Sur le papier, un entraîneur étranger payé 30 millions de dinars par mois en Ligue 1 algérienne touche l’équivalent de 207 000 euros au taux officiel de 145 dinars pour un euro. Dans la réalité du marché parallèle, où l’euro s’échangeait à 280 dinars en novembre 2025, ce même salaire ne vaut plus que 107 000 euros. Soit une perte sèche de près de 50%.
Cette distorsion monétaire, conséquence directe des contrôles de change imposés par la Banque d’Algérie pour préserver des réserves qui s’élèvent aujourd’hui à 47 milliards de dollars, met le football professionnel algérien dans une impasse. Les entraîneurs étrangers refusent catégoriquement d’être payés en dinars, conscients qu’ils ne pourront pas rapatrier leur argent à sa valeur réelle. Certains clubs se retrouvent contraints de négocier des arrangements via le marché noir, avec tous les risques juridiques que cela comporte.
Le CS Constantine illustre ces tensions de manière symptomatique. Fin novembre, lors d’une conférence de presse, Tarek Arama, directeur général intérimaire du club, a multiplié les appels aux supporters pour remplir le stade et s’est concentré sur les objectifs sportifs en championnat et en coupe. En effet, le club peine à recruter des profils étrangers dans ces conditions, et sa trésorerie fragile ne lui permet aucune marge de manœuvre.

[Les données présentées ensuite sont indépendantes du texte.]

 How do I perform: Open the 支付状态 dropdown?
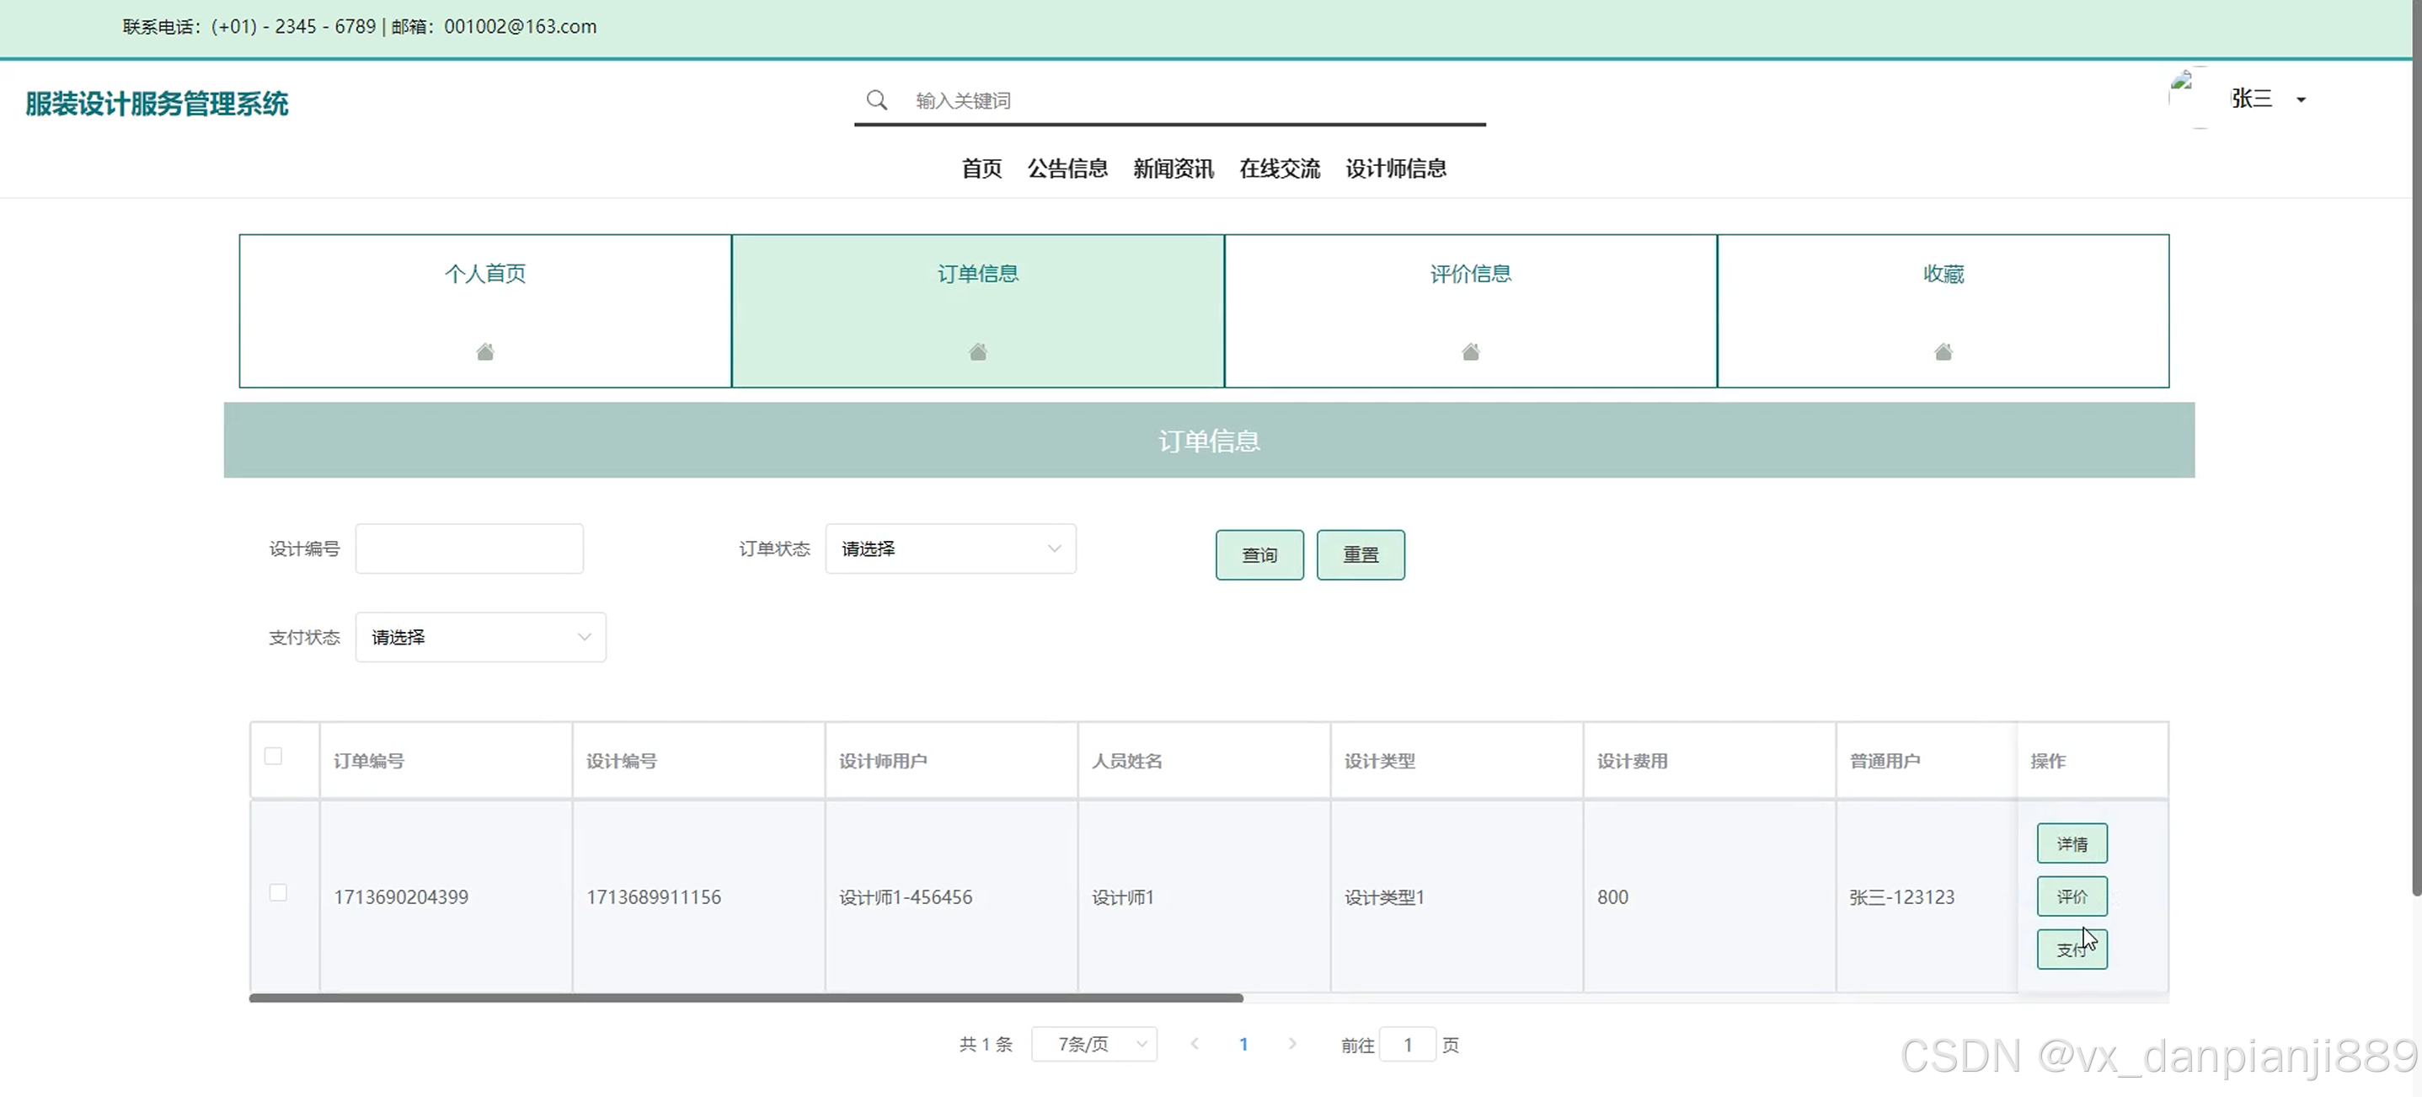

Kabylie : du refus du dinar à l’interdiction de recrutement
La JS Kabylie, elle, est déjà au pied du mur. Son entraîneur Josef Zinnbauer refuse obstinément les paiements en dinars, prolongeant une crise qui a valu au club une interdiction de recrutement prononcée par la FIFA pour 600 000 euros d’impayés envers un club turc. Il a fallu l’intervention du wali et de la Fédération algérienne de football (FAF), via le ministère du Commerce, pour débloquer des fonds destinés au staff technique.
Mais la situation reste volatile; les revenus de compétitions africaines, bloqués par cette rigidité monétaire, représentent une perte estimée entre 5 et 10 millions de dollars par an. La prime du marché noir, qui atteint 80%, grignote méthodiquement la compétitivité des clubs algériens face à leurs rivaux maghrébins.